2. Such RSU's will (i) vest as to 20% of such RSUs in the event that the closing price of the Issuer's Common Stock for a period of at 65 trading days is $7.00; (ii) vest as to 30% of such RSUs in the event that the closing price of the Issuer's Common Stock for a period of at 65 trading days is $10.00 and (iii) vest as to 50% of such RSUs in the event that the closing price of the Issuer's Common Stock for a period of at 65 trading days is $15.00.
3. The purchase prices reported in column 4 of Table I represent the weighted average purchase price of the shares purchased, ranging from $3.35 to $4.35 per share. Upon request by the Commission staff, the Issuer or a security holder of the Issuer, the Reporting Person will provide full information regarding the number of shares purchased at each separate price.

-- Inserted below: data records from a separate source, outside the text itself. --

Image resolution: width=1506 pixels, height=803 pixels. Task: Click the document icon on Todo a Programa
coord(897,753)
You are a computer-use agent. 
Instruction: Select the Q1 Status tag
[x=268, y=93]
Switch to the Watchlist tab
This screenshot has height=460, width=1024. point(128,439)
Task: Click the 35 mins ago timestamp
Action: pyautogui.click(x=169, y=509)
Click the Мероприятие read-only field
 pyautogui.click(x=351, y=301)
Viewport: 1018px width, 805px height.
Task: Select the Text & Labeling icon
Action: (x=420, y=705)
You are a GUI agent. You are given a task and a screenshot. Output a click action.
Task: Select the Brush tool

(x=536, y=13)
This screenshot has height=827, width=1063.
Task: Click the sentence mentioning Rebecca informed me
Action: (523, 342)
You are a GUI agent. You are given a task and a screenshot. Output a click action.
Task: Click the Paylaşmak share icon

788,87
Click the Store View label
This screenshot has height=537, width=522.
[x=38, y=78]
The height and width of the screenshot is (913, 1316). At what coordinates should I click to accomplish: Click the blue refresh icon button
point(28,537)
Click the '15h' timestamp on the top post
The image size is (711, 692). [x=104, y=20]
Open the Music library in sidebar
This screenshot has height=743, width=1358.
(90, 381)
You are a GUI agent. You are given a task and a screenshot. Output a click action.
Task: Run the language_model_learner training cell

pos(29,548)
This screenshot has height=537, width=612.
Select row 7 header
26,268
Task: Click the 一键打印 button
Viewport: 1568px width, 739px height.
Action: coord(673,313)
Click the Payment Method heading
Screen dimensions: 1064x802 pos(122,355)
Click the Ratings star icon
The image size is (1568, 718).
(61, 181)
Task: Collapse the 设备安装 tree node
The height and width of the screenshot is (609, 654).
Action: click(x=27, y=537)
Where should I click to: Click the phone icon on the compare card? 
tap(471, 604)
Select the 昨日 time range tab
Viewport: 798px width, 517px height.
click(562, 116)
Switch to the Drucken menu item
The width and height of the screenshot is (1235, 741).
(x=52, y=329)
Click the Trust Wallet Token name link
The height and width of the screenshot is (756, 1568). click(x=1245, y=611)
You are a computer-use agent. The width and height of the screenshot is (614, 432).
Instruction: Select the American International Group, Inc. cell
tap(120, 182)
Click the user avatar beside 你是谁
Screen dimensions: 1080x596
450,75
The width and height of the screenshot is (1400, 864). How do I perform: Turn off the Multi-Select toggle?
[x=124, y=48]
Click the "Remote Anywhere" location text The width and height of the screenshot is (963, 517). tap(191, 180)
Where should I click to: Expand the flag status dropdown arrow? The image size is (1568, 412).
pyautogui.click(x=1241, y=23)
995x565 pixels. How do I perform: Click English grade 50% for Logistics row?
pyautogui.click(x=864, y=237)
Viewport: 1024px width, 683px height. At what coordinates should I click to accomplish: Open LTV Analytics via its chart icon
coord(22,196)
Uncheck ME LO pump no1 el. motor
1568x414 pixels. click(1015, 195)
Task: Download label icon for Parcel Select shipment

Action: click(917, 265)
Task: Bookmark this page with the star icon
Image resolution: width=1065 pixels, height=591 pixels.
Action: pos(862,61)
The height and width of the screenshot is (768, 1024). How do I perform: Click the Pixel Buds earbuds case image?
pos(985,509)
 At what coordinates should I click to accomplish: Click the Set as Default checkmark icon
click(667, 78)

4. The purchase prices reported in column 4 of Table I represent the weighted average purchase price of the shares purchased, ranging from $4.24 to $4.35 per share. Upon request by the Commission staff, the Issuer or a security holder of the Issuer, the Reporting Person will provide full information regarding the number of shares purchased at each separate price
5. Shares are held by an immediate family member. The Reporting Person disclaims beneficial ownership of such shares, except to the extent of his pecuniary interest therein.
6. The stock option will vest ratably on the first four anniversaries of the date of grant. Options may be settled in Common Stock or cash, at the election of the Issuer.
Remarks:
Mark Del Priore, Attorney-in-Fact 08/25/2017
** Signature of Reporting Person Date
Reminder: Report on a separate line for each class of securities beneficially owned directly or indirectly.
* If the form is filed by more than one reporting person, see Instruction 4 (b)(v).
** Intentional misstatements or omissions of facts constitute Federal Criminal Violations See 18 U.S.C. 1001 and 15 U.S.C. 78ff(a).
Note: File three copies of this Form, one of which must be manually signed. If space is insufficient, see Instruction 6 for procedure.
Persons who respond to the collection of information contained in this form are not required to respond unless the form displays a currently valid OMB Number.